Southwestern Egg Rolls
These spicy little rolls combine Tex-Mex flavors in an Asian wrap. Serve these as part of a buffet party.
INGREDIENTS | SERVES 10
- 3 tablespoons vegetable oil, divided
- 1 onion, chopped
- 3 cloves garlic, minced
- 2 jalapeño peppers, minced
- 1 tablespoon chili powder
- 1 teaspoon ground cumin
- ½ teaspoon salt
- ⅛ teaspoon pepper
- ¼ cup chopped cilantro
- 1 (15-ounce) can black beans, rinsed and drained
- 1 cup frozen corn, thawed
- 1½ cups shredded pepper jack cheese
- 10 (8″) flour tortillas
In large saucepan, heat 1 tablespoon oil over medium heat. Add onion, garlic, and jalapeño peppers; cook and stir for 5 to 6 minutes.

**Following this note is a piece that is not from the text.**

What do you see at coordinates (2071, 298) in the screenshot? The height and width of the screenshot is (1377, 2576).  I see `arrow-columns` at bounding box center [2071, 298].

Add chili powder, cumin, salt, pepper, and cilantro; remove from heat.
Add beans and corn; transfer to medium bowl; let cool 10 minutes. Add cheese.
Divide mixture among the flour tortillas and roll up, folding in ends. Secure with toothpicks.

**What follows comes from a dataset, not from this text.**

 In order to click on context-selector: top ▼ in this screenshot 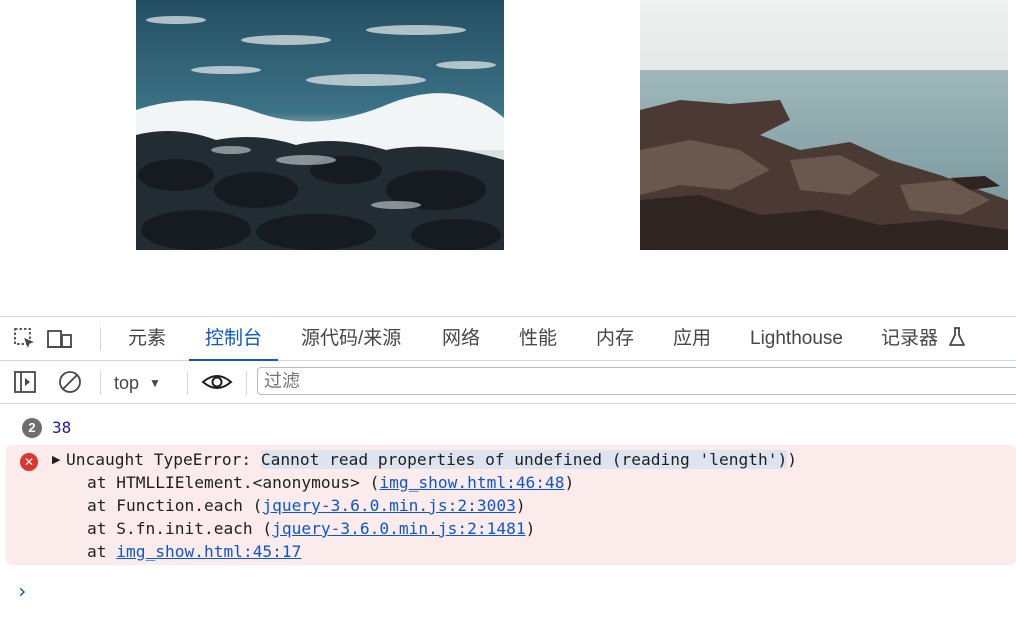, I will do `click(138, 383)`.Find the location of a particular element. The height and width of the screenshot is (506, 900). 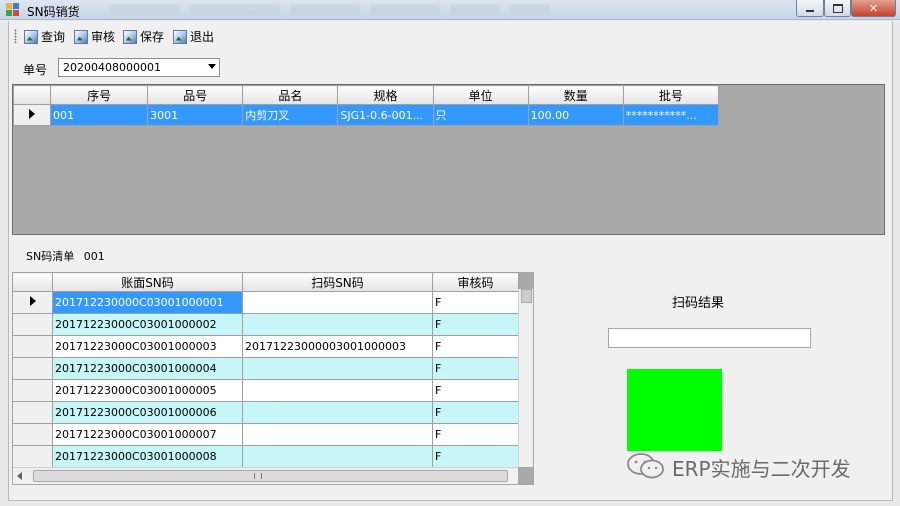

exit-button: 退出 is located at coordinates (194, 36).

Brush egg rolls with remaining oil and bake for 10 to 15 minutes until crisp
These hot and crisp egg rolls should be dipped into something cold and creamy. Mix ½ cup salsa with 1 cup sour cream to offer along with the egg rolls. Or serve with salsa, spicy or mild, or sour cream mixed with some grated Cotija cheese.